INPUT =
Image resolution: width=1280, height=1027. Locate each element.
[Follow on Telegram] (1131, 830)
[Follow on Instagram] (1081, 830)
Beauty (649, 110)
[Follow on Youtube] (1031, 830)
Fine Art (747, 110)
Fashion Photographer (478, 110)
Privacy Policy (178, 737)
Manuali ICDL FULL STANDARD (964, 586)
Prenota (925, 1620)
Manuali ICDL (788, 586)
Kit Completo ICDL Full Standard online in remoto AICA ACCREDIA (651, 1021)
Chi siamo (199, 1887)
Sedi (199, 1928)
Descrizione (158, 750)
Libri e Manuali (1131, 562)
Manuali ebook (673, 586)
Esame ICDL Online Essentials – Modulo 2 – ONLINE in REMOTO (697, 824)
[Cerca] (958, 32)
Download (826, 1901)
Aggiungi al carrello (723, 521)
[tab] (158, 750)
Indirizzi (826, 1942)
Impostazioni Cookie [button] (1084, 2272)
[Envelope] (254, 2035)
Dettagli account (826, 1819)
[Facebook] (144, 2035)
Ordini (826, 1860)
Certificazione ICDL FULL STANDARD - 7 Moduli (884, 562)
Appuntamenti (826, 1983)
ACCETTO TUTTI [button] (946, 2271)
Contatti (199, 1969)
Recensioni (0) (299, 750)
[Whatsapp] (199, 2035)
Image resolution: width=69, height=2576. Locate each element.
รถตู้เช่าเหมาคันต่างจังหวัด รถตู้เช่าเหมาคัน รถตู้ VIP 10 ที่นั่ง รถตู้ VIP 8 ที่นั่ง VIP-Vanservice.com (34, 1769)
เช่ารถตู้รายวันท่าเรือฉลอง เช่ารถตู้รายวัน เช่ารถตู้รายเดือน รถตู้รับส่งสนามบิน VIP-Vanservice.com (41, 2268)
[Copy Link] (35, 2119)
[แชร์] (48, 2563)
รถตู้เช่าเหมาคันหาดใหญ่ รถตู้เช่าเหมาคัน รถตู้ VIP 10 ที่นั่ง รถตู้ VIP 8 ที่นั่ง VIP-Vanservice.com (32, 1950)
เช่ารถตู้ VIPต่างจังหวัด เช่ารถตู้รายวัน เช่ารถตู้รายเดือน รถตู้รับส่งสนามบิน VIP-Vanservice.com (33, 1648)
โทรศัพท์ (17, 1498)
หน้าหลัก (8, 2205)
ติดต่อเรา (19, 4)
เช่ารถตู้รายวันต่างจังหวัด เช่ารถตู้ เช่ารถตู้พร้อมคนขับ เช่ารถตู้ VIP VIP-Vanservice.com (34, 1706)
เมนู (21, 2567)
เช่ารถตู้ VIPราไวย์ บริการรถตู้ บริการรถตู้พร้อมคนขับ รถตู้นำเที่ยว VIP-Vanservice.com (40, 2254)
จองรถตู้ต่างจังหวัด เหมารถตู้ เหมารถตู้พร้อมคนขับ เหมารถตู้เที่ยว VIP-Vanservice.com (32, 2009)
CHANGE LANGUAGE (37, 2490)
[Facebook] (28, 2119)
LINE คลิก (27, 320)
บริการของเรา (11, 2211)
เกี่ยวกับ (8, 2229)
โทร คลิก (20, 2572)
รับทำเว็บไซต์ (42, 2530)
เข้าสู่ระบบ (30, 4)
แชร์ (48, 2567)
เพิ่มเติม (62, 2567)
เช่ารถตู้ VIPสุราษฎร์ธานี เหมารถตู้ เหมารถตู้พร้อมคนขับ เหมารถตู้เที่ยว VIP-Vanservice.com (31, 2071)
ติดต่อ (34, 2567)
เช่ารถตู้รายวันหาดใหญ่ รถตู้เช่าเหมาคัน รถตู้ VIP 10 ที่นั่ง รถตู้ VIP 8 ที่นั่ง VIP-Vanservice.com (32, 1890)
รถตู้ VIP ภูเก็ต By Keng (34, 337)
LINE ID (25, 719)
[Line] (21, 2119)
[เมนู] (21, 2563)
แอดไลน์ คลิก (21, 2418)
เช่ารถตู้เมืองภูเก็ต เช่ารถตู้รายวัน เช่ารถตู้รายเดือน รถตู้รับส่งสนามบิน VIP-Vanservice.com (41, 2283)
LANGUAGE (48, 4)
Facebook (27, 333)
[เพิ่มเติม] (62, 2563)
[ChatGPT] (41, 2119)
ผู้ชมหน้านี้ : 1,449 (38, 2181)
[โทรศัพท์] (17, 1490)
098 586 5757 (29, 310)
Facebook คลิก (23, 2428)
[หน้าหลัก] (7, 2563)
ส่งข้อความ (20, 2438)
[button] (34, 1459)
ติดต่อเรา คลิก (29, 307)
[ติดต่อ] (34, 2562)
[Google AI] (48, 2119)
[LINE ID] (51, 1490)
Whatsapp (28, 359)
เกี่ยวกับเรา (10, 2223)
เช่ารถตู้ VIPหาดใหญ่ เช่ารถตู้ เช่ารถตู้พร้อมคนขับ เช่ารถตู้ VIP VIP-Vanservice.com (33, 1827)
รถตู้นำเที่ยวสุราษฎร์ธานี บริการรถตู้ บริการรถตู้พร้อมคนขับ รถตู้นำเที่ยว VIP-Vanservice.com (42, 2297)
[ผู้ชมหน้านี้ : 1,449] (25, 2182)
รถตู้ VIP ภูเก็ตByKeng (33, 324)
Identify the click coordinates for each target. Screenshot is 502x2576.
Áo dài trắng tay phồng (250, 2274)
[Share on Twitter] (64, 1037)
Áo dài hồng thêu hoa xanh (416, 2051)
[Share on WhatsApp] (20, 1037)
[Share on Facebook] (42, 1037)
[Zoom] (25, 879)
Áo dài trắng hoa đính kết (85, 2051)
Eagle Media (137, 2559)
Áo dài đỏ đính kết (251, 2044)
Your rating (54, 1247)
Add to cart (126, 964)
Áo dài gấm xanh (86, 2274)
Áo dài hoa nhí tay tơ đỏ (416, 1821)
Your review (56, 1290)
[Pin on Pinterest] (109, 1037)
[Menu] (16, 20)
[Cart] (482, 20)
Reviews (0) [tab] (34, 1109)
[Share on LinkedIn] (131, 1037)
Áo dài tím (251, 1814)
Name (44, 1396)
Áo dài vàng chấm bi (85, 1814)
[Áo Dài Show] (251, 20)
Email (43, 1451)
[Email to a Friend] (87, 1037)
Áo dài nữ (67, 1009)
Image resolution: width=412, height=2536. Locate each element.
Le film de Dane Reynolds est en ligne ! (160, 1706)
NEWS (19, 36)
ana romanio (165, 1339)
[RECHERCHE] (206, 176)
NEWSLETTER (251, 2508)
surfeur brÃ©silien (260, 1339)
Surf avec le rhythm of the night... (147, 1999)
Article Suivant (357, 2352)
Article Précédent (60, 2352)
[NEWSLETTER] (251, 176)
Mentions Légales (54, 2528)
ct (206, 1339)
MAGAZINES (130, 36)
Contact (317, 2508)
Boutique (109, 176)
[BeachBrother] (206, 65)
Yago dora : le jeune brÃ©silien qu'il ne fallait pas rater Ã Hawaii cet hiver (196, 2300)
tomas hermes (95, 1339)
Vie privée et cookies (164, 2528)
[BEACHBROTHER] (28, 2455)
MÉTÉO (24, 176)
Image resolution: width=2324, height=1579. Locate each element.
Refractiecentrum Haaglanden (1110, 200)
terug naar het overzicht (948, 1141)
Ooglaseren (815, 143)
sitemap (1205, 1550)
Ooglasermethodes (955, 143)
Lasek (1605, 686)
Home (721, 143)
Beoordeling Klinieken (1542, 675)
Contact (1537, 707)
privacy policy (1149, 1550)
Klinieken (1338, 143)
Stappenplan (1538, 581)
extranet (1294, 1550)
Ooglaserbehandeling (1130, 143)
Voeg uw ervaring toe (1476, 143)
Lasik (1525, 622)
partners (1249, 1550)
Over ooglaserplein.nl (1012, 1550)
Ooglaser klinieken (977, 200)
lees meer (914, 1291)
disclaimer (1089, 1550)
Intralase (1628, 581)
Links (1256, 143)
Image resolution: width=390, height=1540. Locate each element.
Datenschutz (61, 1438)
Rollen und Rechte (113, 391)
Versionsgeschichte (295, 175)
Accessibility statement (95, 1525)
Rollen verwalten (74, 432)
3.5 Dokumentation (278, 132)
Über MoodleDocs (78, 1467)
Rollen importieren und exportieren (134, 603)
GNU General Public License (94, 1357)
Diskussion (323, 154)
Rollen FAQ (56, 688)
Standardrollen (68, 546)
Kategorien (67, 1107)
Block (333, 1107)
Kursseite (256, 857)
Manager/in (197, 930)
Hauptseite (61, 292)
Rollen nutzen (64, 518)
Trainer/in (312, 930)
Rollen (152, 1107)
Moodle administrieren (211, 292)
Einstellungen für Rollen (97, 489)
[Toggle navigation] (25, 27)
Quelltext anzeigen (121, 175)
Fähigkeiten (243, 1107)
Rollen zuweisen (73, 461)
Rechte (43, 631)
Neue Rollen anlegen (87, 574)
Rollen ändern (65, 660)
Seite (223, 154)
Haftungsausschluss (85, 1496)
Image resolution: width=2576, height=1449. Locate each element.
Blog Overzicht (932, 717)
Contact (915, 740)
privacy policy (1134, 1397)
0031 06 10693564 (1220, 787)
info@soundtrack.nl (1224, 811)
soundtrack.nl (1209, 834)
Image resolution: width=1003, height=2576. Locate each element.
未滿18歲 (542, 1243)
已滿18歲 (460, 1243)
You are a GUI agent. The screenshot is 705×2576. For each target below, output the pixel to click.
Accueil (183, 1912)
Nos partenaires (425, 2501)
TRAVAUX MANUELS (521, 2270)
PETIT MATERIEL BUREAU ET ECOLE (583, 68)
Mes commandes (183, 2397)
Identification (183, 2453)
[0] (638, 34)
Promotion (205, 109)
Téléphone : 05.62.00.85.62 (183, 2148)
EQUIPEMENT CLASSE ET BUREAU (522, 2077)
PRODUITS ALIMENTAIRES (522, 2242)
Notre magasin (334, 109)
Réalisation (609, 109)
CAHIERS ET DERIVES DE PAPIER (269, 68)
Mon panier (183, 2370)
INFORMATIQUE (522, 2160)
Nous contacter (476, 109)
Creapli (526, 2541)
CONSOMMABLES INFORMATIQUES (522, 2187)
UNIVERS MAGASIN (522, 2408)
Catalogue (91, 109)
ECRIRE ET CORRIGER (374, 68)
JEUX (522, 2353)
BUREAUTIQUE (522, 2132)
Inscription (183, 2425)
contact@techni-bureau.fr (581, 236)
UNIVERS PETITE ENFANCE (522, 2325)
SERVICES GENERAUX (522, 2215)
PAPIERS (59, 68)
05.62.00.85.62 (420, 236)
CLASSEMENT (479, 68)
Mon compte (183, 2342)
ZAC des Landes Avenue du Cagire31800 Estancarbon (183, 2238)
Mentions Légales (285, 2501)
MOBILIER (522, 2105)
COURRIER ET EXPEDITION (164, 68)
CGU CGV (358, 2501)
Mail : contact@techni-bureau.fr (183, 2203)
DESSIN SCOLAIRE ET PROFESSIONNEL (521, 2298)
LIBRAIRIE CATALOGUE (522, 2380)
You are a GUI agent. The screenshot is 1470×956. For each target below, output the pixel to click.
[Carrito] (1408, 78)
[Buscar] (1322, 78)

EXERCISE =
Count the lines in the records above that contain "Locate". Reply with the number only.

SOLUTION TO THIS PROBLEM =
7